What the task asks: Print exactly the lines below between the line holding "Select the Vice News Tonight tile" and the line holding "Task: Click the Storage", inclusive, and nothing more.

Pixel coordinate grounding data
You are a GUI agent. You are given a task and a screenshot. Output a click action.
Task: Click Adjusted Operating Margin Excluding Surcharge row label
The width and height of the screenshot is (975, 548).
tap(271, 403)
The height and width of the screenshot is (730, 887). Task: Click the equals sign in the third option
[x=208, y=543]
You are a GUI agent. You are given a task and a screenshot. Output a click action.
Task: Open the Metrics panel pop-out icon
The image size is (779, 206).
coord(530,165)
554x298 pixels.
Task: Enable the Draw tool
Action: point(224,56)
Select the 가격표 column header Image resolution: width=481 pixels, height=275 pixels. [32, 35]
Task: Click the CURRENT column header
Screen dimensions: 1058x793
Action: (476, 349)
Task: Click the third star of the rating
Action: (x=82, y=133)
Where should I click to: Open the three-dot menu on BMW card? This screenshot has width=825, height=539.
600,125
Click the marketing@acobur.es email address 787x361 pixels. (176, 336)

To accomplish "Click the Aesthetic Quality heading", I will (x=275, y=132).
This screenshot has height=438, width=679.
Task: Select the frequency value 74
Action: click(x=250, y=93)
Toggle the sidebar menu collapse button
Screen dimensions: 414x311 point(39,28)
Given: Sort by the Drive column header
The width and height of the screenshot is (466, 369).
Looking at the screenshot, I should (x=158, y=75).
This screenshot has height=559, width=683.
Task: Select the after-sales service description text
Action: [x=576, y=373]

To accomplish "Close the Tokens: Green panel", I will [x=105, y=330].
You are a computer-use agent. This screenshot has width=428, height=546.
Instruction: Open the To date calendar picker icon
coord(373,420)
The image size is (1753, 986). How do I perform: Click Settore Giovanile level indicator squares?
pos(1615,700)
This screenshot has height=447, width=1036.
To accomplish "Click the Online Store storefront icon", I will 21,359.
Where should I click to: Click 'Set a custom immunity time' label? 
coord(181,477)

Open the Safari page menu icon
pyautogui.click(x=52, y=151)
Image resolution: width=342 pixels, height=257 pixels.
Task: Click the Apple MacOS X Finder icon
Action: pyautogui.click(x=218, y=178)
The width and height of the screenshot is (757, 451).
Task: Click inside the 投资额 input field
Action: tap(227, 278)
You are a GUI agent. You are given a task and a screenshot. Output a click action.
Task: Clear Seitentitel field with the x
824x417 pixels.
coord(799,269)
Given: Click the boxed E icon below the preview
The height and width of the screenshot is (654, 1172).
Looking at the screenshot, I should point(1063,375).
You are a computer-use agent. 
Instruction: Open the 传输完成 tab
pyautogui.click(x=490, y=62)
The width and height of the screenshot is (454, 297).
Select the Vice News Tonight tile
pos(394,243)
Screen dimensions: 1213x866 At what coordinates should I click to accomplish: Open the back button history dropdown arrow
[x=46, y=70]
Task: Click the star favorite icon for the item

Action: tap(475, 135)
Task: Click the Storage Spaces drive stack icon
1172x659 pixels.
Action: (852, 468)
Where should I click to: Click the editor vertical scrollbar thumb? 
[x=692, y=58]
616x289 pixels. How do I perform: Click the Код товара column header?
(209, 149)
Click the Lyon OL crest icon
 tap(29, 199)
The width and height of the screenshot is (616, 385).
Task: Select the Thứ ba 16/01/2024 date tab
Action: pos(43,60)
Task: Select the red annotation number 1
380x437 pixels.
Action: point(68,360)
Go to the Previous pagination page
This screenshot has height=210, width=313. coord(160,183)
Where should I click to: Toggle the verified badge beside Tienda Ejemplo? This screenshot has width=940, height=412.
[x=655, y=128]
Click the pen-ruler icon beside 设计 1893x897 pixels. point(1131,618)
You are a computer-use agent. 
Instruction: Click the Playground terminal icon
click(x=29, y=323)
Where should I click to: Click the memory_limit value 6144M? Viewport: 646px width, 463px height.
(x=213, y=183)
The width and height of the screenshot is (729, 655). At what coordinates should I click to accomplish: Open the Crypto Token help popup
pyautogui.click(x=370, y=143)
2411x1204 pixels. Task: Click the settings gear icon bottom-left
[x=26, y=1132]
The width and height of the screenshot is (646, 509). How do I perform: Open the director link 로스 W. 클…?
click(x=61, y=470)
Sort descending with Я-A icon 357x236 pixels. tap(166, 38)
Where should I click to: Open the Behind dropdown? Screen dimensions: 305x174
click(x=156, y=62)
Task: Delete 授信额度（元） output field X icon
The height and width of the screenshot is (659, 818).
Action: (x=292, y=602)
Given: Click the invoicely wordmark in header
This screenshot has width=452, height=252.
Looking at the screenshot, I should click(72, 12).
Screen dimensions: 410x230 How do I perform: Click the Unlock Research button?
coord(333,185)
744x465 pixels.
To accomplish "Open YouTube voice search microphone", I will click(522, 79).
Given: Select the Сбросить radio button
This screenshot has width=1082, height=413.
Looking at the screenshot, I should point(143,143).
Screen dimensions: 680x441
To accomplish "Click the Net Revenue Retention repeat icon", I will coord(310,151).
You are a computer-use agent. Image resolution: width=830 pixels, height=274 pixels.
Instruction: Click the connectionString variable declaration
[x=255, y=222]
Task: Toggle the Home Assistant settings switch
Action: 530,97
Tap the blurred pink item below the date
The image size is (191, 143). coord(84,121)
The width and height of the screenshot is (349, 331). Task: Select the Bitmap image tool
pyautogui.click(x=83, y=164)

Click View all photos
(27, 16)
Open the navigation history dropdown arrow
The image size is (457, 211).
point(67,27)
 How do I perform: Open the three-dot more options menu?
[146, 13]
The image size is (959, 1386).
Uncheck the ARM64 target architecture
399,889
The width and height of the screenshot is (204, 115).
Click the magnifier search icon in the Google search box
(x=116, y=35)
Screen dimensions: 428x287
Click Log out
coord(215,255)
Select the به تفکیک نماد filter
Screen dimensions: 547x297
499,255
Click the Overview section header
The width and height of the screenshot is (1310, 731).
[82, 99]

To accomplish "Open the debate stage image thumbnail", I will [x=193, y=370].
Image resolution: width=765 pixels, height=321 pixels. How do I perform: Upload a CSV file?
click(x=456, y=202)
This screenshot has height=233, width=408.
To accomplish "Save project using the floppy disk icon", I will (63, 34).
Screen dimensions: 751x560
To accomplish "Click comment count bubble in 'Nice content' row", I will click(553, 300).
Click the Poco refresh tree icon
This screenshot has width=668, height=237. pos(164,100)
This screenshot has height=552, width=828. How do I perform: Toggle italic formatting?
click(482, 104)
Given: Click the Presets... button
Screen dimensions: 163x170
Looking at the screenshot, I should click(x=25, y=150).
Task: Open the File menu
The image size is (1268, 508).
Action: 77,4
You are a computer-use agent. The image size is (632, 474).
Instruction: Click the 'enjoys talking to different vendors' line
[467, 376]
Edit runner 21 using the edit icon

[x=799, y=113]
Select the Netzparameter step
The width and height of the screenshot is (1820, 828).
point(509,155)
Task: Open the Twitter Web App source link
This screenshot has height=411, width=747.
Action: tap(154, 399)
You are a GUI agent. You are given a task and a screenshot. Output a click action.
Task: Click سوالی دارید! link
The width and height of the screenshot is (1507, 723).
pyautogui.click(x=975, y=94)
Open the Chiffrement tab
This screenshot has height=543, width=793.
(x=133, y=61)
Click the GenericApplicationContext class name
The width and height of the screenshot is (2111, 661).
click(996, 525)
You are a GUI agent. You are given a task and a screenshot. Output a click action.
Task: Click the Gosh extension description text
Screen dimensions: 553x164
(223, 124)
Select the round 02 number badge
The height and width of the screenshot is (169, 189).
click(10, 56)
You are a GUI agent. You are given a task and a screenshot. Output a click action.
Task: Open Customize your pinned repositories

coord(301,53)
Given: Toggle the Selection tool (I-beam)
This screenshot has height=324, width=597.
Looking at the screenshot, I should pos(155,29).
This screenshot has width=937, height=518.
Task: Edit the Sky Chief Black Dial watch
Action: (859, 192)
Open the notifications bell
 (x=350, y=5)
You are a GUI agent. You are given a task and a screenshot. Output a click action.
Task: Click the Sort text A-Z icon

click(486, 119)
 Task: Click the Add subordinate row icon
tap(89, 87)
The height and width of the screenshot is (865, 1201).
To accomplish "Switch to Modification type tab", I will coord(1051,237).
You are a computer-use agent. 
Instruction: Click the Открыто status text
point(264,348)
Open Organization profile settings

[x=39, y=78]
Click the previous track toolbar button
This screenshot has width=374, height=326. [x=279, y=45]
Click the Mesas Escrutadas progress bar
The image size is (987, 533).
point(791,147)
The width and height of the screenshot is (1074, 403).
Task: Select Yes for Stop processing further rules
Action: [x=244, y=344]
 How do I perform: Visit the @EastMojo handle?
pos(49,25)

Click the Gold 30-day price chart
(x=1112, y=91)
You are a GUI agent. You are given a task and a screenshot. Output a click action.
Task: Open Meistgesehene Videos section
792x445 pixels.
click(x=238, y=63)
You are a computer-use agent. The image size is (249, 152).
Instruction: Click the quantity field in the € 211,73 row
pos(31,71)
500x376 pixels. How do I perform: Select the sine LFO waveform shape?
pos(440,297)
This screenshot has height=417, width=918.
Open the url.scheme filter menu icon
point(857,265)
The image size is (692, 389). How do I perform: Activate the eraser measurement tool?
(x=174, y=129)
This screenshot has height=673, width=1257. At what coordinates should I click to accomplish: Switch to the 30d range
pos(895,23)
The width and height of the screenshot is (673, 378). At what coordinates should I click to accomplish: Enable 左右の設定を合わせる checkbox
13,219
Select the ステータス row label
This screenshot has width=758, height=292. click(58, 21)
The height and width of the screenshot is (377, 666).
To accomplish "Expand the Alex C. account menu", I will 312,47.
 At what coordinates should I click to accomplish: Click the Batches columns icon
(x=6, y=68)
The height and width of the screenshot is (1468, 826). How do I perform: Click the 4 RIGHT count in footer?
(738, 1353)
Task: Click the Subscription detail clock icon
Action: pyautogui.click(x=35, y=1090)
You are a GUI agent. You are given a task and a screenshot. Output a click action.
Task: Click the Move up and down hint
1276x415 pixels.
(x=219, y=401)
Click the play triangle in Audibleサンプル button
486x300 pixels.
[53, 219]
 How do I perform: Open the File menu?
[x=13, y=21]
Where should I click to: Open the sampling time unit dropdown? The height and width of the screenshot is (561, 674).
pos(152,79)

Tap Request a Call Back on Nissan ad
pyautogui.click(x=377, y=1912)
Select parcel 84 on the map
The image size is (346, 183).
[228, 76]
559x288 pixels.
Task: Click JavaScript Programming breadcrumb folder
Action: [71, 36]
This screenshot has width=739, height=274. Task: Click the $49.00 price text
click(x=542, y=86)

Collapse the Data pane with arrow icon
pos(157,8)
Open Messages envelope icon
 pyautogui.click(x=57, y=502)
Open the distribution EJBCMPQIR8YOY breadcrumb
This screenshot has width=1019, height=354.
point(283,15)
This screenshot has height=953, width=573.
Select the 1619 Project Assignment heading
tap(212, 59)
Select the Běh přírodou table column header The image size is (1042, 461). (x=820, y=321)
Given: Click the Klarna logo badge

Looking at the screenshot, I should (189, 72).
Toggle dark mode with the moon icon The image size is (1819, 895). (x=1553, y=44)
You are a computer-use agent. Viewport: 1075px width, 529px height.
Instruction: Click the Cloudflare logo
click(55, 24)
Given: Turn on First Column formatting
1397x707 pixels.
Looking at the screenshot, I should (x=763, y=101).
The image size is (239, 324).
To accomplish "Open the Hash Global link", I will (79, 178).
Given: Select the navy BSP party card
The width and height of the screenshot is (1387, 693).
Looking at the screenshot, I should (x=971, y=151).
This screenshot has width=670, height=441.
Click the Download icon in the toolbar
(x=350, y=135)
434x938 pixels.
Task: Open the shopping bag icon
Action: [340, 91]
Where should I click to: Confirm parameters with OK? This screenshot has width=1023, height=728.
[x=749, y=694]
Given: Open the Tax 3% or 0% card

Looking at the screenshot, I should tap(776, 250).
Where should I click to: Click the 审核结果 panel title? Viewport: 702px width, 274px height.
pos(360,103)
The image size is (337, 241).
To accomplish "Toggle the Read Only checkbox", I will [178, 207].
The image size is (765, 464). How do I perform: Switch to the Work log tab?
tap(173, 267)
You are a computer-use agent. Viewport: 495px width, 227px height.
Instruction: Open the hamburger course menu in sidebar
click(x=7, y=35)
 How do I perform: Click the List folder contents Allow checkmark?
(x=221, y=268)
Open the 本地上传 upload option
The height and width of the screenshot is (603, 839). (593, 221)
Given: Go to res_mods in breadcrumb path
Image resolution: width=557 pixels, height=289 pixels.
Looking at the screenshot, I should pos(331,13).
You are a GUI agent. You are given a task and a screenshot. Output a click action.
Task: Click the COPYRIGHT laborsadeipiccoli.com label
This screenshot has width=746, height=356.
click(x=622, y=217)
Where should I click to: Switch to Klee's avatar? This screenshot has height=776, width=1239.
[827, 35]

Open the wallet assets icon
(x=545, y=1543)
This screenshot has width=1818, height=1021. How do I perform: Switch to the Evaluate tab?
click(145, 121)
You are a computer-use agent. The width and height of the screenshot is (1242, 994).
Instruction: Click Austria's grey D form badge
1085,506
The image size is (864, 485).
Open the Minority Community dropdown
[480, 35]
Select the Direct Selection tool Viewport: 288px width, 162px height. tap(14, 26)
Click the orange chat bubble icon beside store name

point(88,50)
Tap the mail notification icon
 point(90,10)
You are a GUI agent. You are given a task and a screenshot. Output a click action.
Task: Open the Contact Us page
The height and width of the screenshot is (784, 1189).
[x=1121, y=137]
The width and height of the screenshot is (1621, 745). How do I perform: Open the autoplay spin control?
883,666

Expected answer:
Select the Vice News Tonight tile
pos(394,243)
Screen dimensions: 1213x866 At what coordinates should I click to accomplish: Open the back button history dropdown arrow
[x=46, y=70]
Task: Click the star favorite icon for the item

Action: tap(475, 135)
Task: Click the Storage Spaces drive stack icon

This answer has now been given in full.